Signs of improvement for aggregators

John Phillips
The mortgage industry may be showing tentative signs of improvement with Australia's largest broker Australia Finance Group reporting sales in July 2008 were 17 per cent up on June.

The increase is unexpected, due to many banks and financial institutions slashing commission rates and emphasising more profitable branch sales, with some banks such as BankWest taking a step further and pulling mortgage products from the broker channel altogether - which they did last week with their popular Rate Tracker.
Total July sales for AFG were $2.4 billion, the highest in five months, with an average loan size of $341,000. This is more than $100,000 larger than the average loan written by all lenders based on ABS data, and suggests customers with larger loans (and perhaps investors) are taking the trouble to refinance.

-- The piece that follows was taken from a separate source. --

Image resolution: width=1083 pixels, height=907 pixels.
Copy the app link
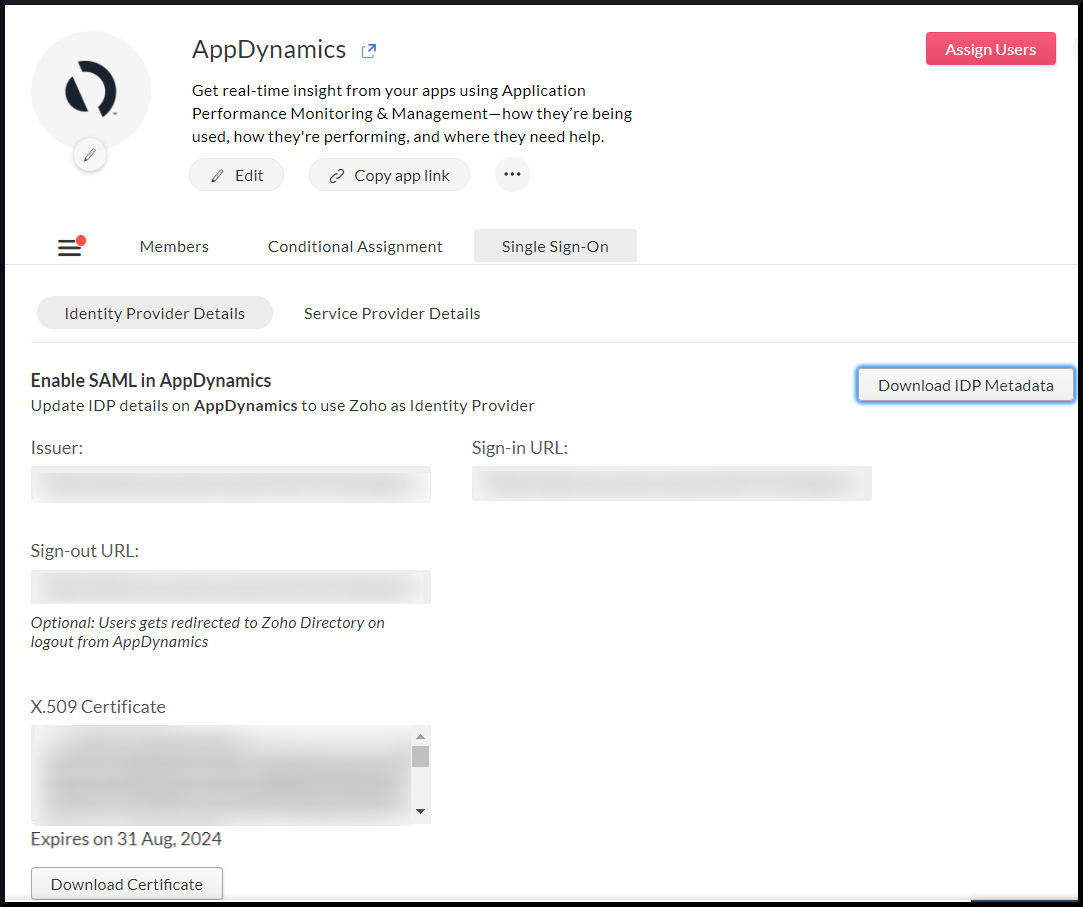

Refinancing hit a record high of 41 per cent of all new mortgages, with fixed mortgages accounting for only eight per cent as borrowers moved to the standard variable which now makes up 45 per cent of new loans.

Adding support to the market improvement exhibited by AFG is Jennifer Nielsen, chief executive officer of the Loan Market Group, which has $13.5 billion in mortgages. Nielsen said June was stronger than expected with July marginally better than June.

Nielsen adds that while lodgements, approvals and settlements are up, refinancing is slowing and there is very little borrower interest in the fixed mortgage market.